在这里会用过doAnimationFrame设置动画帧,我们看下这个方法的代码。

void doAnimationFrame(long frameTime) {
 mLastFrameTime = frameTime;
 // mPendingAnimations holds any animations that have requested to be started
 // We're going to clear mPendingAnimations, but starting animation may
 // cause more to be added to the pending list (for example, if one animation
 // starting triggers another starting). So we loop until mPendingAnimations
 // is empty.
 while (mPendingAnimations.size() > 0) {
 ArrayList<ValueAnimator> pendingCopy =
 (ArrayList<ValueAnimator>) mPendingAnimations.clone();
 mPendingAnimations.clear();
 int count = pendingCopy.size();
 for (int i = 0; i < count; ++i) {
 ValueAnimator anim = pendingCopy.get(i);
 // If the animation has a startDelay, place it on the delayed list
 if (anim.mStartDelay == 0) {
 anim.startAnimation(this);
 } else {
 mDelayedAnims.add(anim);
 }
 }
 }
 // Next, process animations currently sitting on the delayed queue, adding
 // them to the active animations if they are ready
 int numDelayedAnims = mDelayedAnims.size();
 for (int i = 0; i < numDelayedAnims; ++i) {
 ValueAnimator anim = mDelayedAnims.get(i);
 if (anim.delayedAnimationFrame(frameTime)) {
 mReadyAnims.add(anim);
 }
 }
 int numReadyAnims = mReadyAnims.size();
 if (numReadyAnims > 0) {
 for (int i = 0; i < numReadyAnims; ++i) {
 ValueAnimator anim = mReadyAnims.get(i);
 anim.startAnimation(this);
 anim.mRunning = true;
 mDelayedAnims.remove(anim);
 }
 mReadyAnims.clear();
 }
 // Now process all active animations. The return value from animationFrame()
 // tells the handler whether it should now be ended
 int numAnims = mAnimations.size();
 for (int i = 0; i < numAnims; ++i) {
 mTmpAnimations.add(mAnimations.get(i));
 }
 for (int i = 0; i < numAnims; ++i) {
 ValueAnimator anim = mTmpAnimations.get(i);
 if (mAnimations.contains(anim) && anim.doAnimationFrame(frameTime)) {
 mEndingAnims.add(anim);
 }
 }
 mTmpAnimations.clear();
 if (mEndingAnims.size() > 0) {
 for (int i = 0; i < mEndingAnims.size(); ++i) {
 mEndingAnims.get(i).endAnimation(this);
 }
 mEndingAnims.clear();
 }
 // Schedule final commit for the frame.
 mChoreographer.postCallback(Choreographer.CALLBACK_COMMIT, mCommit, null);
 // If there are still active or delayed animations, schedule a future call to
 // onAnimate to process the next frame of the animations.
 if (!mAnimations.isEmpty() || !mDelayedAnims.isEmpty()) {
 scheduleAnimation();
 }
}

方法较长,逻辑如下:

  1. 从mPendingAnimations中取出动画,根据事先选择startAnimation还是加入到mDelayedAnims列表。
  2. 如果mDelayedAnims列表中的动画准备好了,就加入到mReadyAnims列表中
  3. 从mAnimations列表中取出要执行的动画,加入到mTmpAnimations列表
  4. 通过doAnimationFrame方法执行动画帧
  5. 继续执行scheduleAnimation

从上面我们能看出,执行动画的关键是doAnimationFrame方法。在这个方法中,会调用animationFrame方法。

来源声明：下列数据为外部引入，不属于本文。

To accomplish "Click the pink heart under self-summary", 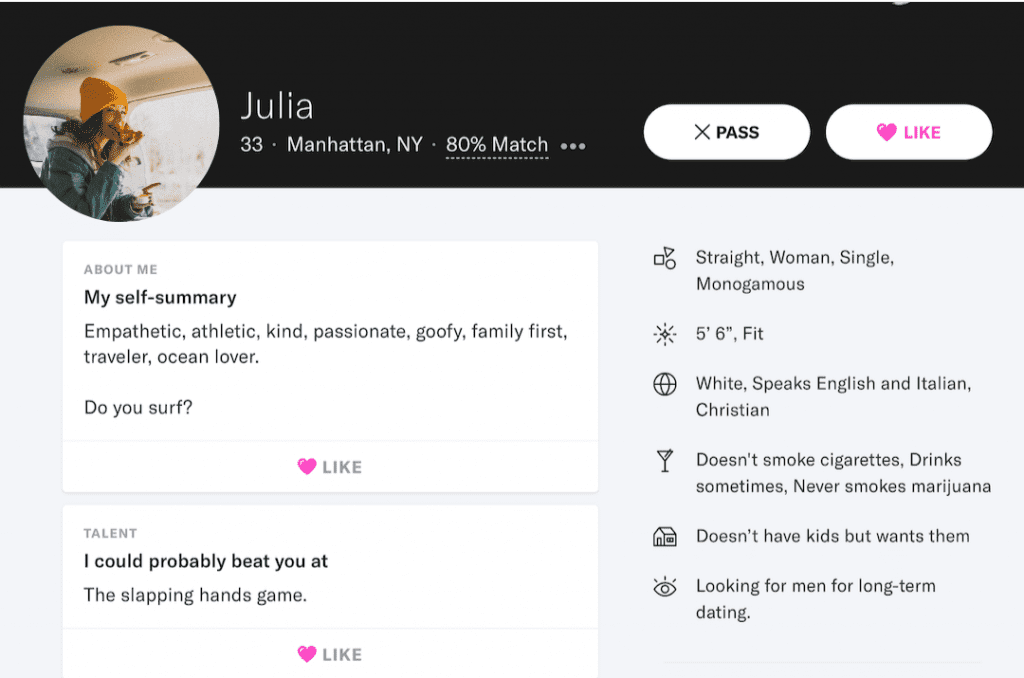I will (x=307, y=467).

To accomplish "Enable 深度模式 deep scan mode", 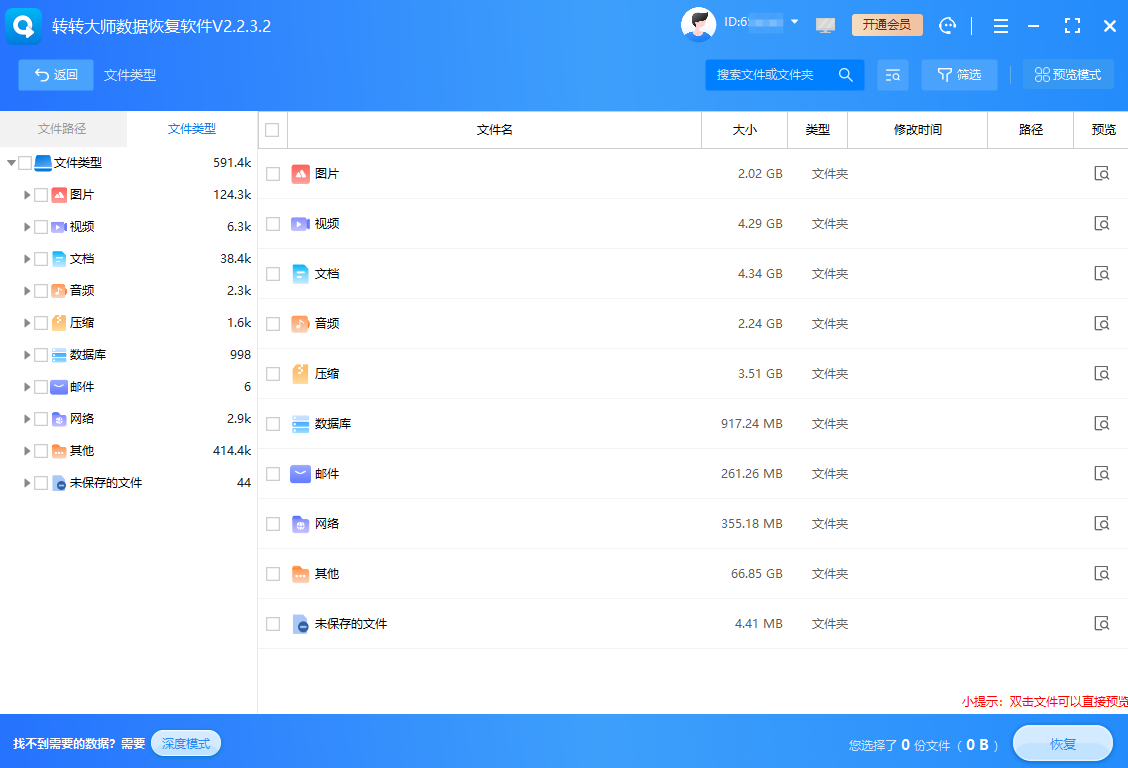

ValueAniator#animationFrame

boolean animationFrame(long currentTime) {
 boolean done = false;
 switch (mPlayingState) {
 case RUNNING:
 case SEEKED:
 float fraction = mDuration > 0 ? (float)(currentTime - mStartTime) / mDuration : 1f;
 if (mDuration == 0 && mRepeatCount != INFINITE) {
 // Skip to the end
 mCurrentIteration = mRepeatCount;
 if (!mReversing) {
  mPlayingBackwards = false;
 }
 }
 if (fraction >= 1f) {
 if (mCurrentIteration < mRepeatCount || mRepeatCount == INFINITE) {
  // Time to repeat
  if (mListeners != null) {
  int numListeners = mListeners.size();
  for (int i = 0; i < numListeners; ++i) {
  mListeners.get(i).onAnimationRepeat(this);
  }
  }
  if (mRepeatMode == REVERSE) {
  mPlayingBackwards = !mPlayingBackwards;
  }
  mCurrentIteration += (int) fraction;
  fraction = fraction % 1f;
  mStartTime += mDuration;
  // Note: We do not need to update the value of mStartTimeCommitted here
  // since we just added a duration offset.
 } else {
  done = true;
  fraction = Math.min(fraction, 1.0f);
 }
 }
 if (mPlayingBackwards) {
 fraction = 1f - fraction;
 }
 animateValue(fraction);
 break;
 }
 return done;
 }

根据虚拟机执行引擎动态分派原则,这里会调用ObjectAnimator的animateValue方法。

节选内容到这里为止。